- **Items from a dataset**
* * * * * * *
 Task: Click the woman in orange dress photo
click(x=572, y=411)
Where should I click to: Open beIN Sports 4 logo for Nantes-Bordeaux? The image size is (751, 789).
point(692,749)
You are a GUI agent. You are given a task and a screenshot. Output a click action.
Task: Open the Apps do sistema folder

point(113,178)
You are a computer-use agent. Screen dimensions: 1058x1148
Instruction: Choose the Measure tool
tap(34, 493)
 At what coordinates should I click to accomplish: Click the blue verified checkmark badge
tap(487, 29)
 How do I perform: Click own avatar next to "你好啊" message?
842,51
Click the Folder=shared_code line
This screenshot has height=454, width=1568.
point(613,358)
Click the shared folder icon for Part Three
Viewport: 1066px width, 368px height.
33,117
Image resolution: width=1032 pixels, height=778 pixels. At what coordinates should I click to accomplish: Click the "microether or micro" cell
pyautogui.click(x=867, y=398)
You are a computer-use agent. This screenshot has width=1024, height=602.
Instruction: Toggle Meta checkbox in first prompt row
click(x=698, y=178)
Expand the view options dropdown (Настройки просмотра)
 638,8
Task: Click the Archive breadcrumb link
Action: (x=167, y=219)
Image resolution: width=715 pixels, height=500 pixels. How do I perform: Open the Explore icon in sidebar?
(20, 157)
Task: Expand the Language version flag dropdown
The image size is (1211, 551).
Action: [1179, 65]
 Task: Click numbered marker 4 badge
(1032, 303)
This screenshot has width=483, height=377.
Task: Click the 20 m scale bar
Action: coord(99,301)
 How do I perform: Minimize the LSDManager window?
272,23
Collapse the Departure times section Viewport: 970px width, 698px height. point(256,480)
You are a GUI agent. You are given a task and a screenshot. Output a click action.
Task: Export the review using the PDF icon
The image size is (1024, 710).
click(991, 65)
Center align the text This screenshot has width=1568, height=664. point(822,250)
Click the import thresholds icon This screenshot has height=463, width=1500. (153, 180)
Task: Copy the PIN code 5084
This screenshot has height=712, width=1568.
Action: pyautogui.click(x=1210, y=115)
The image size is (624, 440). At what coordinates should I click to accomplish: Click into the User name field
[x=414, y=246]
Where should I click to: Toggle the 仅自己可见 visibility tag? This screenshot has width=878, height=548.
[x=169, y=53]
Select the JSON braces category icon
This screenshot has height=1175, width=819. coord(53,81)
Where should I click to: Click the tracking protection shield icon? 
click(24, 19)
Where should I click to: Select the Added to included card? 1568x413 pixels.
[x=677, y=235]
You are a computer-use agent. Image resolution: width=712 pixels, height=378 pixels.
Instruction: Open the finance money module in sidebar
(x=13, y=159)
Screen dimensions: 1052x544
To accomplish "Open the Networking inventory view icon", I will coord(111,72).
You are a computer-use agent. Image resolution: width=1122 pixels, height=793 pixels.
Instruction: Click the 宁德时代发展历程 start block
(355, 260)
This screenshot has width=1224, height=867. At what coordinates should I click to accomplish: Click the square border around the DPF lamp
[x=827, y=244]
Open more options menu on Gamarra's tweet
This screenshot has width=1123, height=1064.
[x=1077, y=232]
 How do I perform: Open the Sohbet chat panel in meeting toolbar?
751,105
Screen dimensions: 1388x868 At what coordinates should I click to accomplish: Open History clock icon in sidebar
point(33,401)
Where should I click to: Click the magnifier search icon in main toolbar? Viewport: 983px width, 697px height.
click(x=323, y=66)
* * * * * * *
- **Exercise goal**
The records above must be printed again in full, exactly as written.

- **Response to the task**
 Task: Click the woman in orange dress photo
click(x=572, y=411)
Where should I click to: Open beIN Sports 4 logo for Nantes-Bordeaux? The image size is (751, 789).
point(692,749)
You are a GUI agent. You are given a task and a screenshot. Output a click action.
Task: Open the Apps do sistema folder

point(113,178)
You are a computer-use agent. Screen dimensions: 1058x1148
Instruction: Choose the Measure tool
tap(34, 493)
 At what coordinates should I click to accomplish: Click the blue verified checkmark badge
tap(487, 29)
 How do I perform: Click own avatar next to "你好啊" message?
842,51
Click the Folder=shared_code line
This screenshot has height=454, width=1568.
point(613,358)
Click the shared folder icon for Part Three
Viewport: 1066px width, 368px height.
33,117
Image resolution: width=1032 pixels, height=778 pixels. At what coordinates should I click to accomplish: Click the "microether or micro" cell
pyautogui.click(x=867, y=398)
You are a computer-use agent. This screenshot has width=1024, height=602.
Instruction: Toggle Meta checkbox in first prompt row
click(x=698, y=178)
Expand the view options dropdown (Настройки просмотра)
 638,8
Task: Click the Archive breadcrumb link
Action: (x=167, y=219)
Image resolution: width=715 pixels, height=500 pixels. How do I perform: Open the Explore icon in sidebar?
(20, 157)
Task: Expand the Language version flag dropdown
The image size is (1211, 551).
Action: [1179, 65]
 Task: Click numbered marker 4 badge
(1032, 303)
This screenshot has width=483, height=377.
Task: Click the 20 m scale bar
Action: coord(99,301)
 How do I perform: Minimize the LSDManager window?
272,23
Collapse the Departure times section Viewport: 970px width, 698px height. point(256,480)
You are a GUI agent. You are given a task and a screenshot. Output a click action.
Task: Export the review using the PDF icon
The image size is (1024, 710).
click(991, 65)
Center align the text This screenshot has width=1568, height=664. point(822,250)
Click the import thresholds icon This screenshot has height=463, width=1500. (153, 180)
Task: Copy the PIN code 5084
This screenshot has height=712, width=1568.
Action: pyautogui.click(x=1210, y=115)
The image size is (624, 440). At what coordinates should I click to accomplish: Click into the User name field
[x=414, y=246]
Where should I click to: Toggle the 仅自己可见 visibility tag? This screenshot has width=878, height=548.
[x=169, y=53]
Select the JSON braces category icon
This screenshot has height=1175, width=819. coord(53,81)
Where should I click to: Click the tracking protection shield icon? 
click(24, 19)
Where should I click to: Select the Added to included card? 1568x413 pixels.
[x=677, y=235]
You are a computer-use agent. Image resolution: width=712 pixels, height=378 pixels.
Instruction: Open the finance money module in sidebar
(x=13, y=159)
Screen dimensions: 1052x544
To accomplish "Open the Networking inventory view icon", I will coord(111,72).
You are a computer-use agent. Image resolution: width=1122 pixels, height=793 pixels.
Instruction: Click the 宁德时代发展历程 start block
(355, 260)
This screenshot has width=1224, height=867. At what coordinates should I click to accomplish: Click the square border around the DPF lamp
[x=827, y=244]
Open more options menu on Gamarra's tweet
This screenshot has width=1123, height=1064.
[x=1077, y=232]
 How do I perform: Open the Sohbet chat panel in meeting toolbar?
751,105
Screen dimensions: 1388x868 At what coordinates should I click to accomplish: Open History clock icon in sidebar
point(33,401)
Where should I click to: Click the magnifier search icon in main toolbar? Viewport: 983px width, 697px height.
click(x=323, y=66)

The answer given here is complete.